=== Prompt ===
Revise the wind power price text below, starting at "Wind Power Price" and ending at "wind resource areas.", and change "all-time lows" to "record lows".

Wind Power Price Trends
• Wind PPA prices have reached all-time lows. After topping out at nearly $70/MWh for PPAs executed in 2009, the national average levelized price of wind PPAs that were signed in 2013 (and that are within the Berkeley Lab sample) fell to around $25/MWh nationwide— a new low, but admittedly focused on a sample of projects that largely hail from the lowest- priced Interior region of the country. This new low average price level is notable given that installed project costs have not similarly broken through previous lows and that wind projects increasingly have been sited in lower-quality wind resource areas.
• The relative competitiveness of wind power improved in 2013. The continued decline in average levelized wind PPA prices (which embeds the value of federal incentives, including the PTC), along with a bit of a rebound in wholesale power prices, put wind back at the bottom of the range of nationwide wholesale power prices in 2013. Based on our sample, wind PPA prices are most competitive with wholesale power prices in the Interior region. The average price stream of wind PPAs executed in 2013 also compares favorably to a range of projections of the fuel costs of gas-fired generation extending out through 2040.

=== Information shown ===
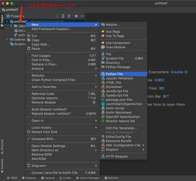The width and height of the screenshot is (196, 181).
Task: Click the Collapse All icon in Project toolbar
Action: coord(69,16)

=== Full output ===
Wind Power Price Trends
• Wind PPA prices have reached record lows. After topping out at nearly $70/MWh for PPAs executed in 2009, the national average levelized price of wind PPAs that were signed in 2013 (and that are within the Berkeley Lab sample) fell to around $25/MWh nationwide— a new low, but admittedly focused on a sample of projects that largely hail from the lowest- priced Interior region of the country. This new low average price level is notable given that installed project costs have not similarly broken through previous lows and that wind projects increasingly have been sited in lower-quality wind resource areas.